The Power Injectable Extension Set is also indicated for use with intravascular catheters indicated for power injection of contrast media. The Power Injectable Extension Set is suitable for use with power injectors set to a maximum pressure of 325 psi (2,240 kPa) when the BD Q-Syte device is removed and a direct connection is made.

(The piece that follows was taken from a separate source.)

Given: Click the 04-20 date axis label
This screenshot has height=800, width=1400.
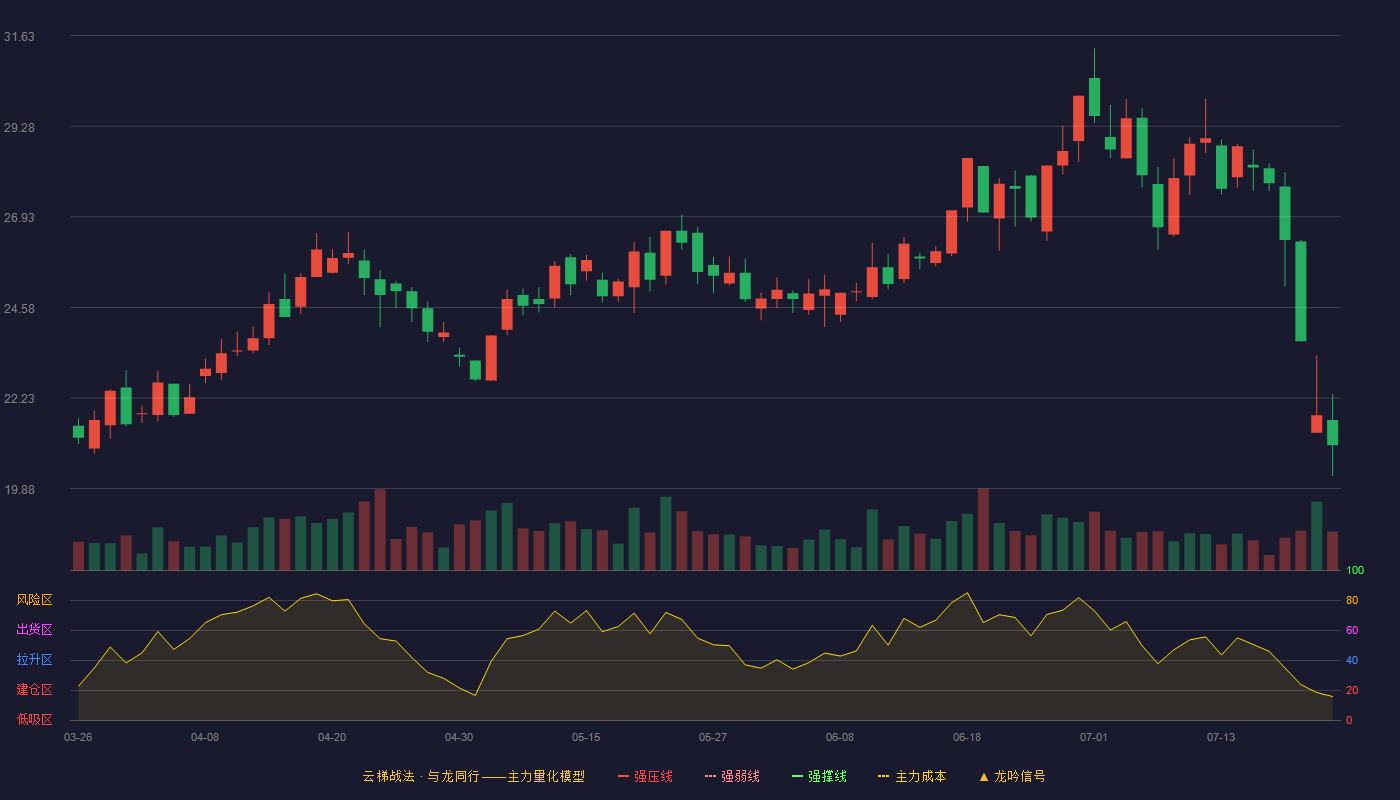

The Extension Sets with BD Q-Syte™ Luer Access Split Septum consist of a length(s) of flexible non-DEHP PVC clear tubing with a non-removable slide clamp. The devices include an ISO male Luer lock connection with a protection cap on the distal end an ISO female Luer lock connection on the proximal end(s) with a removable BD Q-Syte device or end cap. The Extension Sets with BD Q-Syte™ Luer Access Split Septum are provided in lengths from 5 in (127 mm) to 21 in (533 mm) with tubing diameters ranging from 0.035 in ID (0.89 mm) x 0.094 in OD (2.40 mm) to 0.110 in ID (2.80 mm) x .161 in OD (4.10 mm). Select Extension Sets include injection sites with a permanently attached BD Q-Syte device. The BD Q-Syte device is a needleless access device provided to aid in reducing the risk of accidental needlestick injuries. The Extension Sets with BD Q-Syte™ Luer Access Split Septum do not contain natural rubber latex.

The Power Injectable Extension Set with BD Q-Syte™ Luer Access Split Septum is suitable for use with power iniectors set to a maximum of 325 psi (2,240 kPa) when the BD Q-Syte device is removed and a direct connection is made. This device has a label attached to the tubing stating "Power Injectable Max 325 PSI".

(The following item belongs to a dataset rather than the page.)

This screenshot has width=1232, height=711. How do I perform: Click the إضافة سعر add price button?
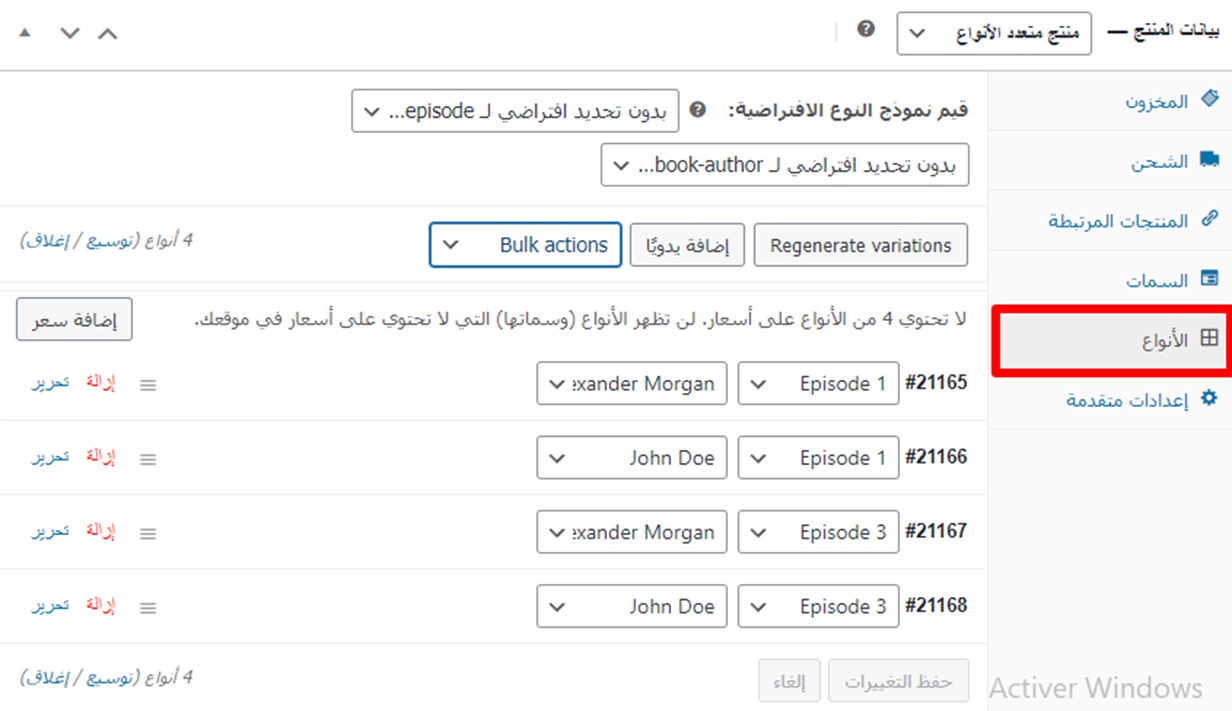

The provided document is a 510(k) Premarket Notification for "Extension Sets with BD Q-Syte™ Luer Access Split Septum." It focuses on demonstrating substantial equivalence to predicate devices rather than proving performance against specific acceptance criteria through a new study.

Therefore, the document does not contain the information requested regarding acceptance criteria and a study that proves the device meets those criteria. Specifically:

• It does not present a table of acceptance criteria and reported device performance.
• It does not describe a study involving a test set, its sample size, or data provenance.
• It does not mention experts establishing ground truth, adjudication methods, or MRMC studies.
• It explicitly states that "Performance testing was conducted for the predicate devices" and that the "results of the predicate testing indicate that the subject Extension Sets... are substantially equivalent." This means new performance data for this specific device against new acceptance criteria is not presented.
• It does not detail the sample size or ground truth establishment for a training set, as it relies on predicate device data for performance.

The document's primary purpose is to justify substantial equivalence based on the similarity of the new device to existing predicate devices, implying that the performance criteria for those predicate devices are met by extension.